◆ Activity ◆
Transcribe exactly, please, the line bearing "Click the browser Back arrow button" and all later lines through the end of the records, with the pictures left out.

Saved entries
▼▼▼

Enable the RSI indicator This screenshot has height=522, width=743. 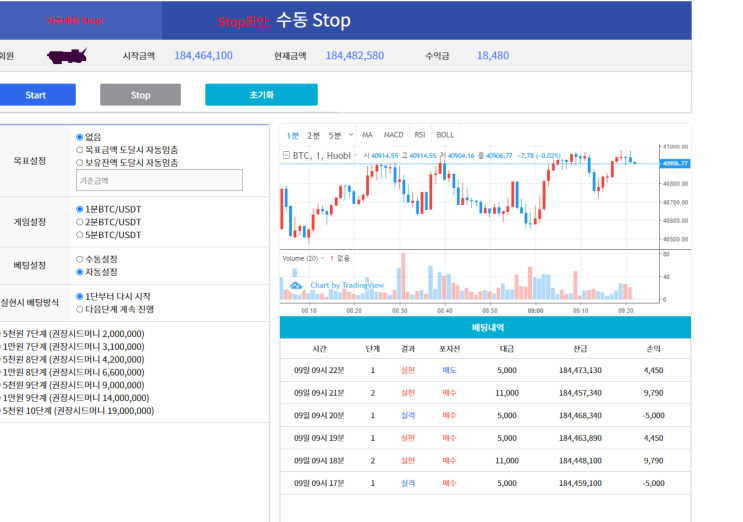coord(420,135)
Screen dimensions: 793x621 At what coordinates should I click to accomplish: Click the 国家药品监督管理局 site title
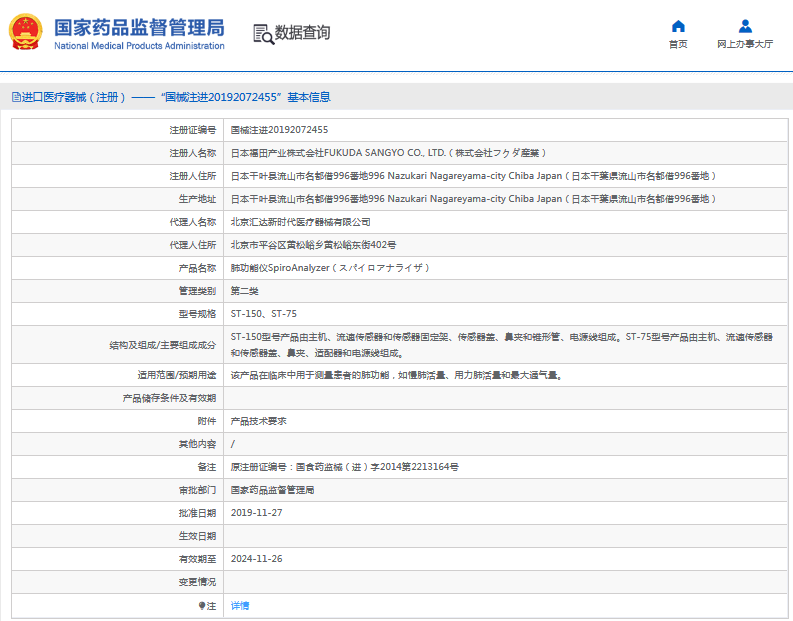[x=138, y=27]
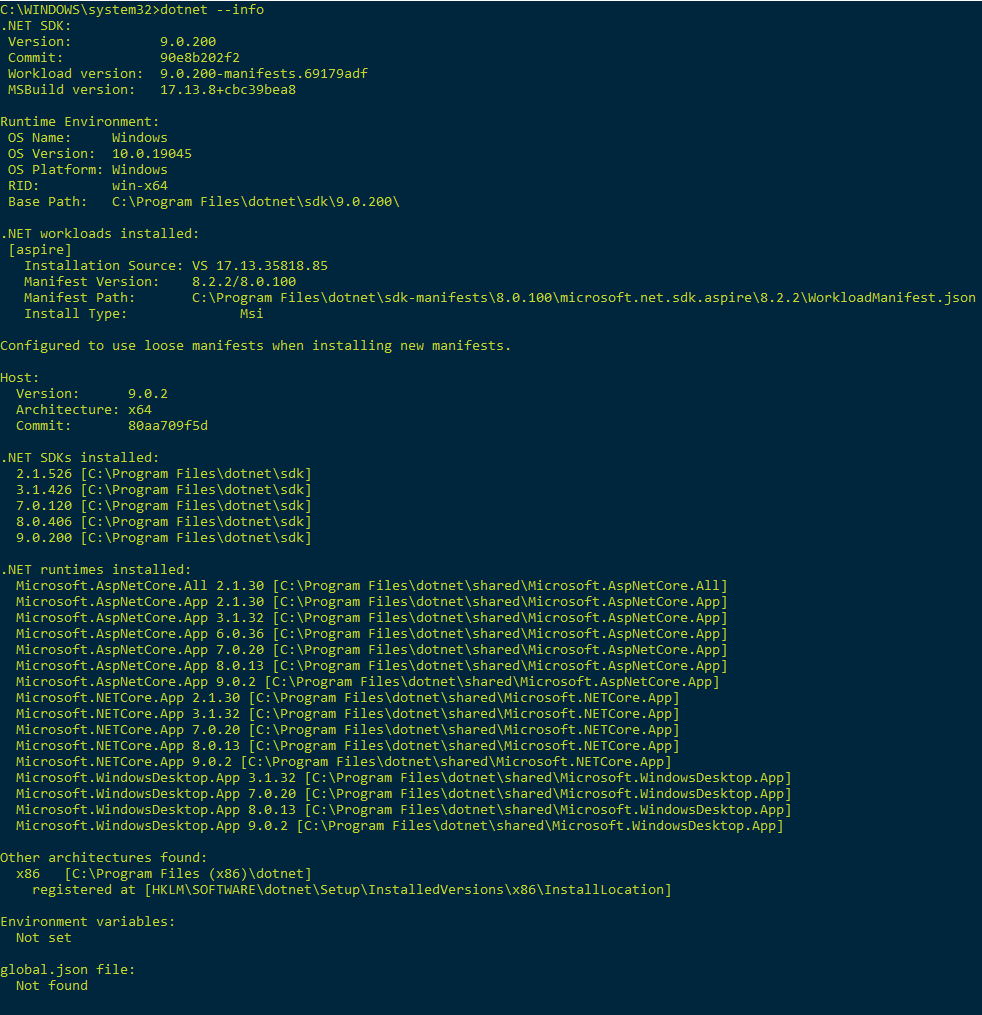Click the Install Type Msi value
Viewport: 982px width, 1015px height.
pyautogui.click(x=251, y=314)
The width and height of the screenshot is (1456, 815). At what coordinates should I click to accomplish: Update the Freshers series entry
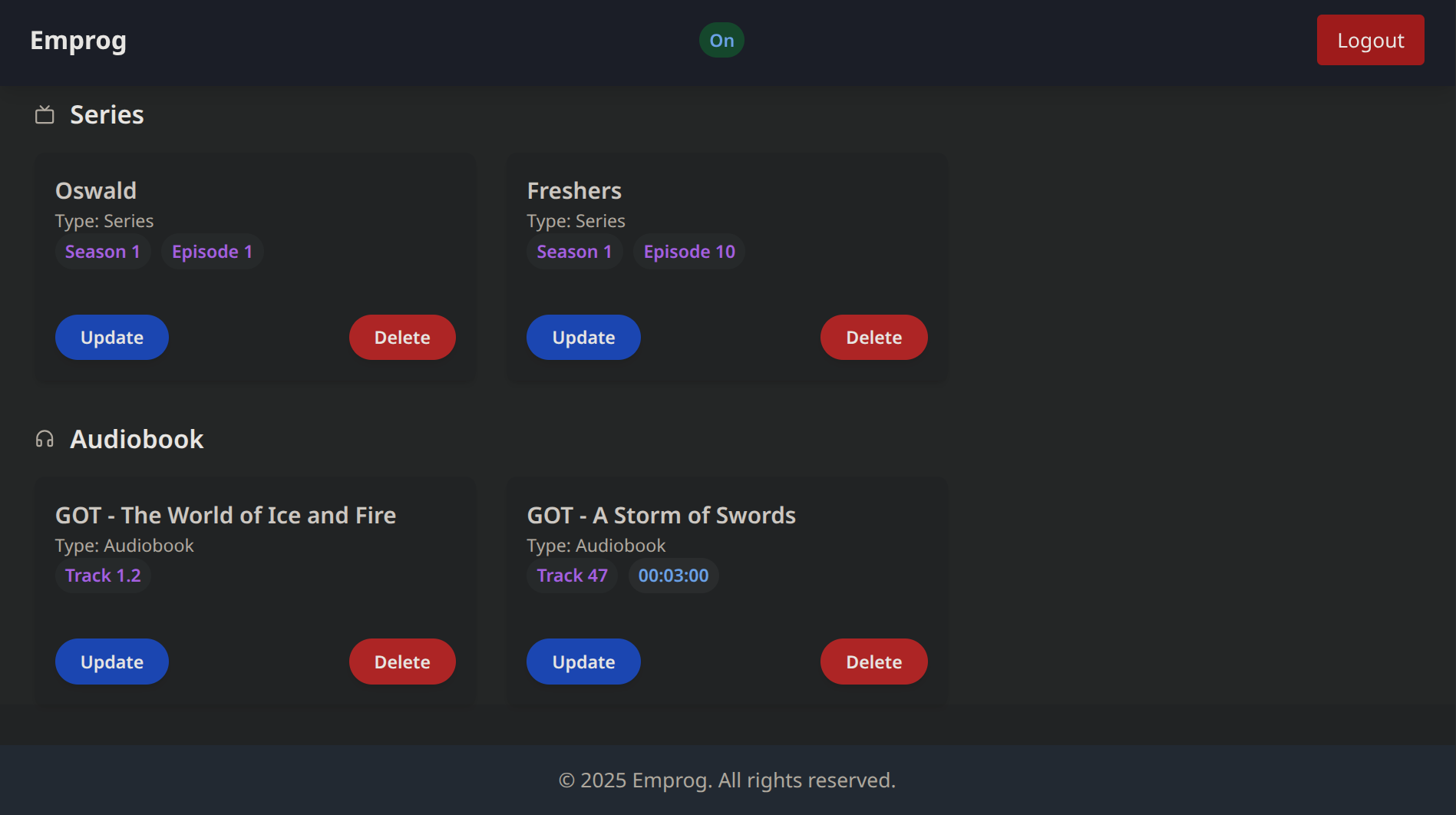pos(583,338)
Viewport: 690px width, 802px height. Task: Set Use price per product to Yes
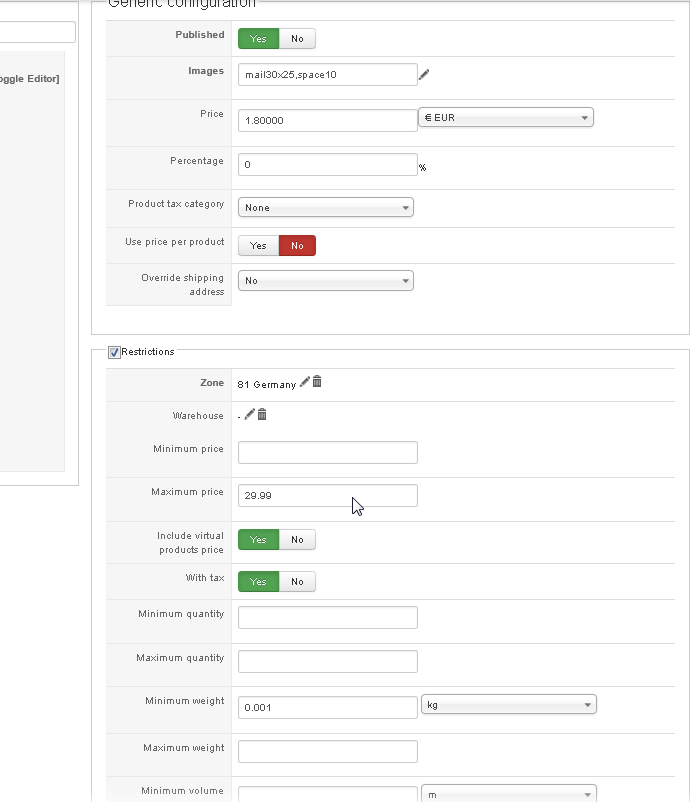point(258,245)
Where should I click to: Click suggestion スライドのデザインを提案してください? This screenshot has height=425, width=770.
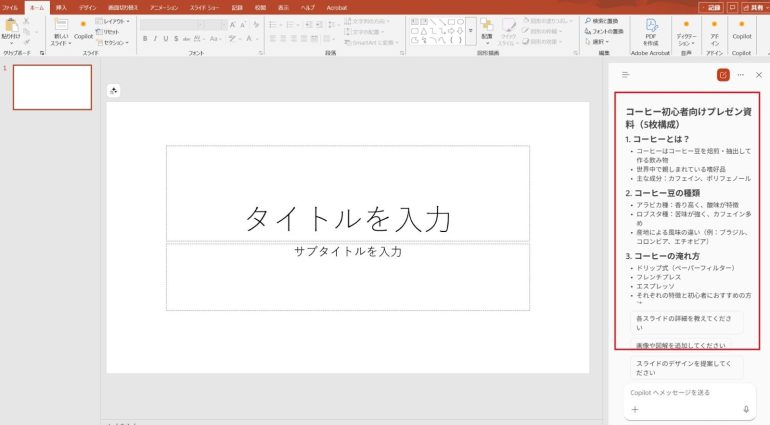tap(687, 367)
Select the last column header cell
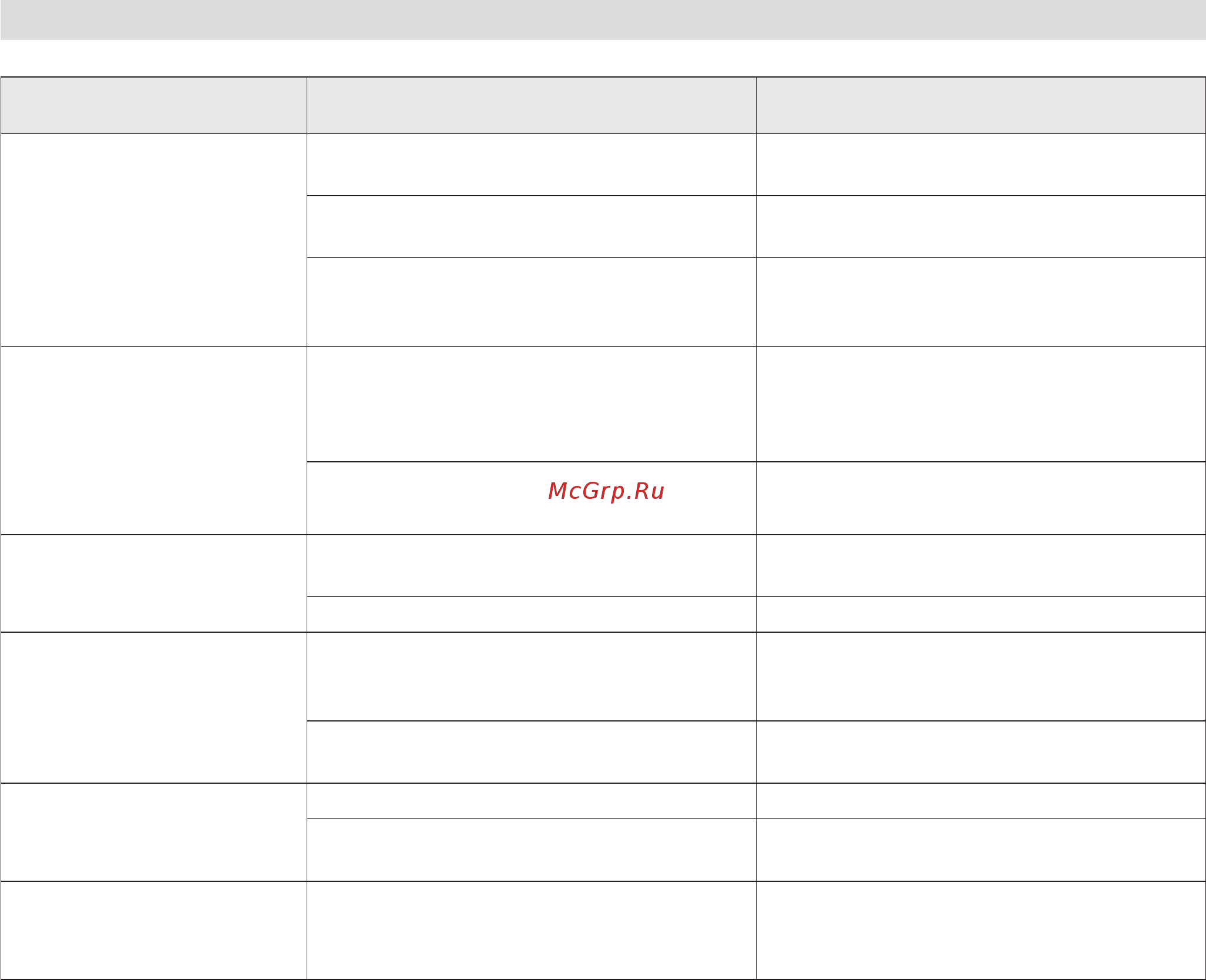 [x=980, y=105]
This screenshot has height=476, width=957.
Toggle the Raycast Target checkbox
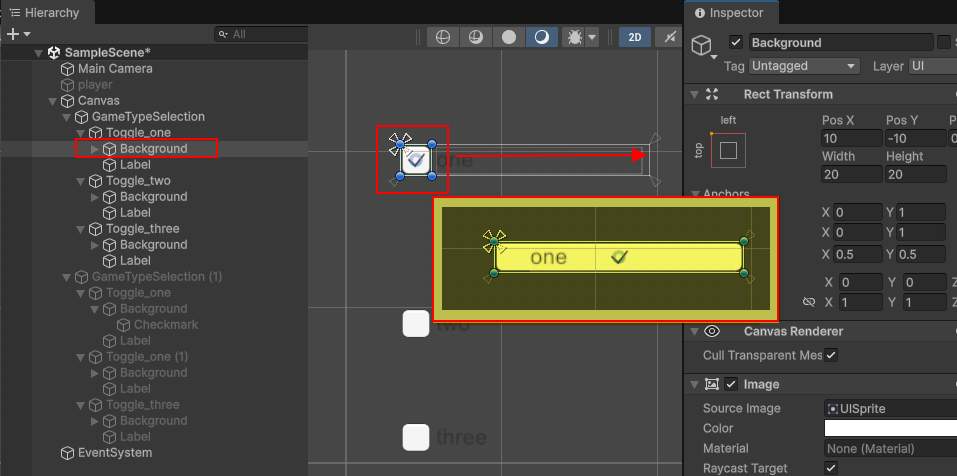(x=831, y=468)
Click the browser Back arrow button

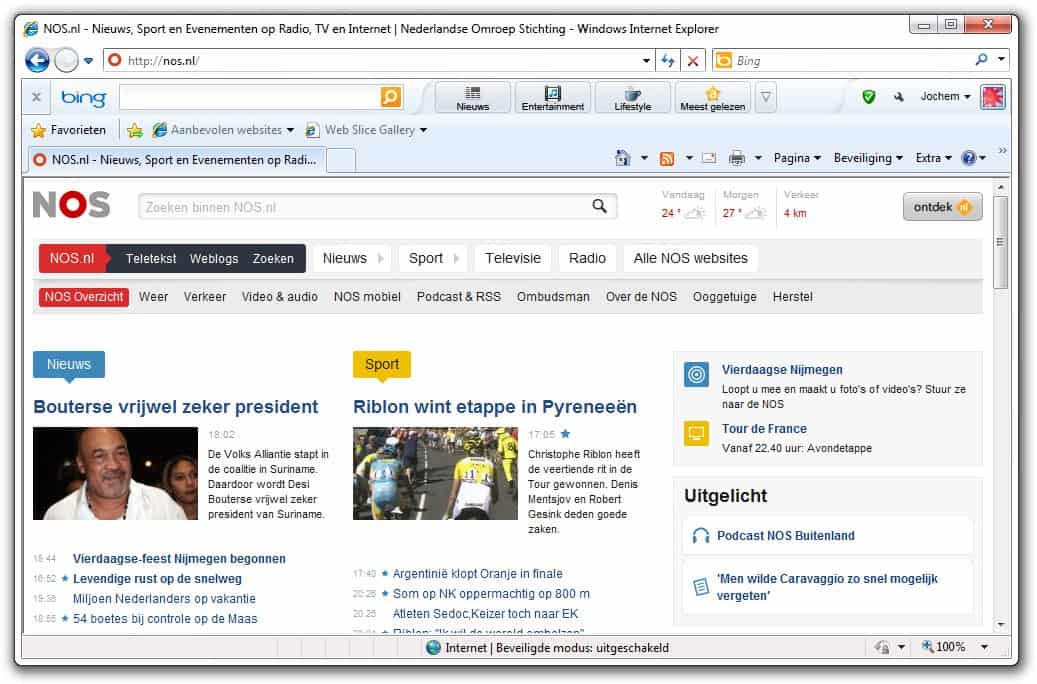coord(37,61)
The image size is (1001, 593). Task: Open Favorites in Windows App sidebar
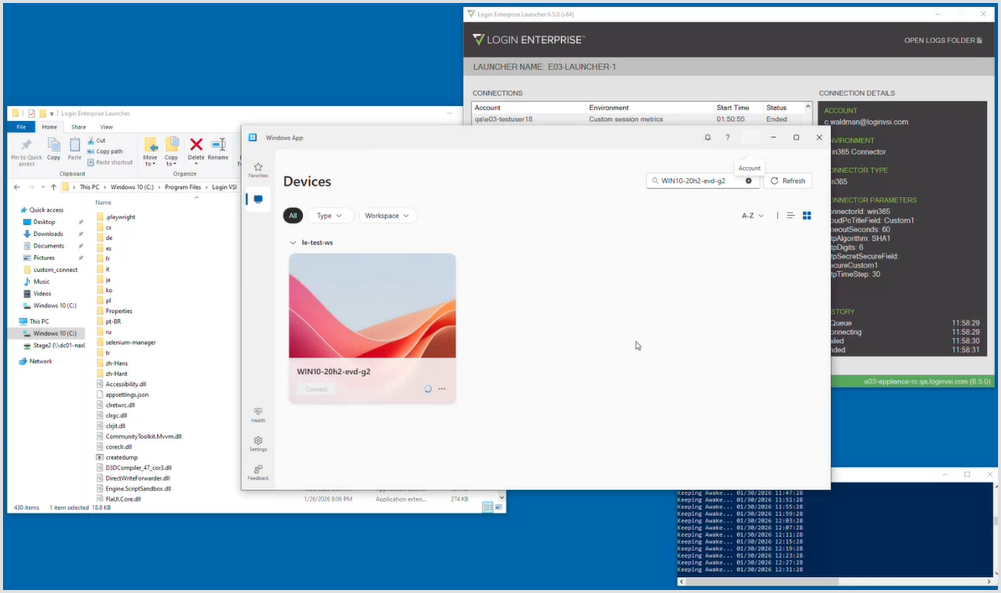point(258,169)
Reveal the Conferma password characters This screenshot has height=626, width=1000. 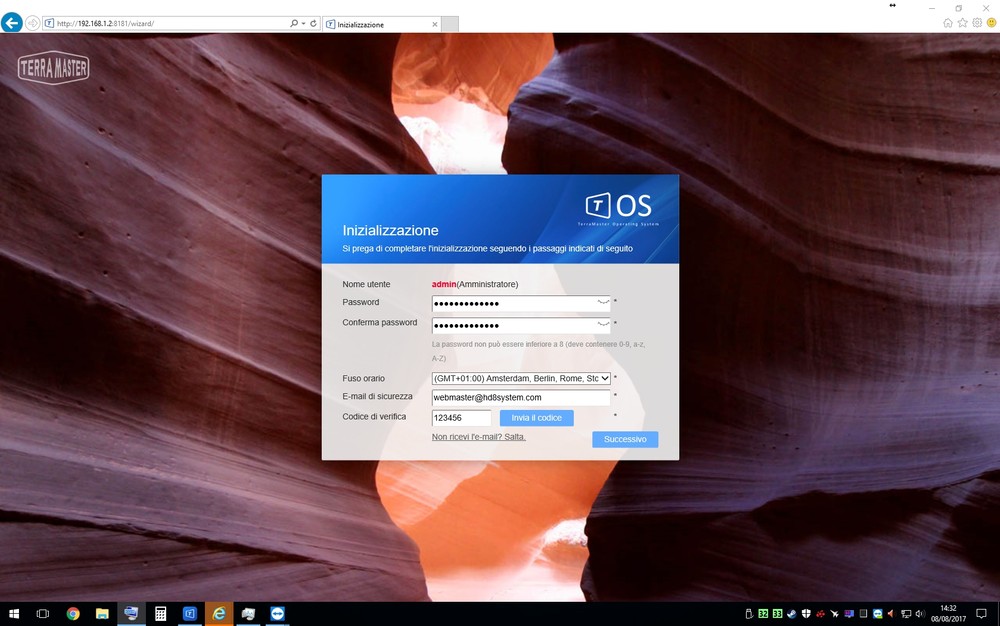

▲▲▲

◆ Output below ◆
Click the browser Back arrow button

coord(37,61)
The image size is (1001, 593). Task: Open Favorites in Windows App sidebar
point(258,169)
Reveal the Conferma password characters This screenshot has height=626, width=1000. 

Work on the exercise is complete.